Getauft, Geschieden, Geimpft: 3G also, tretet näher, Herrschaften! Was ich so schreibe, ist natürlich erlebt, erlauscht, erlesen und erlogen; von alberich bis böse oder dunkeltrüb, und mit Vorliebe gereimt. Erfreue mich an Musik verschiedener Richtungen, an Literatur und natürlich an Menschlichem wie Situationskomik und liebevolle Reaktionen abseits des jeweiligen Business'. Solange ich die komische Seite der Dinge erkenne, geht's mir gut -- und ...
Bullenwinkel (1)

Bullenwinkel (1)

Beschreibung

Spaziergang im Berliner Kiez damals und jetzt, Teil 1 von 3. Bekanntlich erzählen ja alte Leute gern von früher. Ich übe schon mal.

Teil 1 von 3

"Ich möchte in einem italienischen Straßencafé sitzen und den Mädchen auf den Po schauen."

:: Gestellte Aufgabe 1 ::
Gib die Datensätze Zeile für Zeile unverändert wieder, beginnend mit ihrer ersten Zeile und endend mit der Zeile, die "point(268,82)" enthält, beide eingeschlossen.

:: Datensatzzeilen ::

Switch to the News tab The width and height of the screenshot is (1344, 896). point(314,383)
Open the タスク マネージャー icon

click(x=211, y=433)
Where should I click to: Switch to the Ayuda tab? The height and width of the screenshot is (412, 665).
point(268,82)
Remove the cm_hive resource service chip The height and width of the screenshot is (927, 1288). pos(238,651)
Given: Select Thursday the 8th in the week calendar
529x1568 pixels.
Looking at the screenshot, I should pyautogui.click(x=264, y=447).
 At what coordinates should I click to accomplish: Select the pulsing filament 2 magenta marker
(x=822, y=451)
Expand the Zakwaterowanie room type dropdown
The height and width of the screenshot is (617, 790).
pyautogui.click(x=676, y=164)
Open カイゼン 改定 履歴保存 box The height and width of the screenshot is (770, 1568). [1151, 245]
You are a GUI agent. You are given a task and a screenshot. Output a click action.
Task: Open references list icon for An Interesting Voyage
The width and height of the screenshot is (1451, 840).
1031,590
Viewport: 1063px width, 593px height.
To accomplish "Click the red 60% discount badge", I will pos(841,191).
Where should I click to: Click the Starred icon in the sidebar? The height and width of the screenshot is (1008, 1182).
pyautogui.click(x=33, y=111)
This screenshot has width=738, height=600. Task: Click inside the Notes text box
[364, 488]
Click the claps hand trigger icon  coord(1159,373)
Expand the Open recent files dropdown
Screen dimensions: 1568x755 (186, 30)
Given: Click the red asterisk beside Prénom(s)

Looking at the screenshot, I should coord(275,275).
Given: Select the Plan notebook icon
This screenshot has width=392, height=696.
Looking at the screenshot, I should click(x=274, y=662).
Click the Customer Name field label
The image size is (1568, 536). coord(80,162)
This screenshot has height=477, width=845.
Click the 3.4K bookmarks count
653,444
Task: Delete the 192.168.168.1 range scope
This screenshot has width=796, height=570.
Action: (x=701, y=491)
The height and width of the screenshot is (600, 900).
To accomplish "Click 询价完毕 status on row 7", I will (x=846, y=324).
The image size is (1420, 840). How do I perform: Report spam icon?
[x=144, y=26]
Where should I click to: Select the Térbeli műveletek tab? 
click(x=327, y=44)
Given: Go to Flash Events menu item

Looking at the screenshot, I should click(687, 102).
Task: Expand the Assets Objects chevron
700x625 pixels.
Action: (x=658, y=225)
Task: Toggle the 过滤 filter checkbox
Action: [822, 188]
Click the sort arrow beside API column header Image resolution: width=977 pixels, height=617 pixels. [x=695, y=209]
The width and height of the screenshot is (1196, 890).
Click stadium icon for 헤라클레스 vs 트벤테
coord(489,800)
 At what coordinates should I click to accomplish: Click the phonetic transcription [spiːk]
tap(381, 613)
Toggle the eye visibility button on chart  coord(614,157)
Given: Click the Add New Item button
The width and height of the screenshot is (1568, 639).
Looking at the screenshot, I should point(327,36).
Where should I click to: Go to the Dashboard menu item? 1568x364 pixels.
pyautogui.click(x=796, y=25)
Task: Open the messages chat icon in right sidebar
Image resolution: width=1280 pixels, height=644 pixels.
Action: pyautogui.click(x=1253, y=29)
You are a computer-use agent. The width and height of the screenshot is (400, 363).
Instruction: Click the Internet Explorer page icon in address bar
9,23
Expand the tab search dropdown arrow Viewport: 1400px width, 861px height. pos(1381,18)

:: Gestellte Aufgabe 2 ::
Übersetze den Satz "Bekanntlich erzählen ja alte Leute gern von früher." aus dem Auszug ins Englische.

:: Vollständige Lösung 1 ::
Switch to the News tab The width and height of the screenshot is (1344, 896). point(314,383)
Open the タスク マネージャー icon

click(x=211, y=433)
Where should I click to: Switch to the Ayuda tab? The height and width of the screenshot is (412, 665).
point(268,82)

:: Vollständige Lösung 2 ::
As everyone knows, old people like to talk about the old days.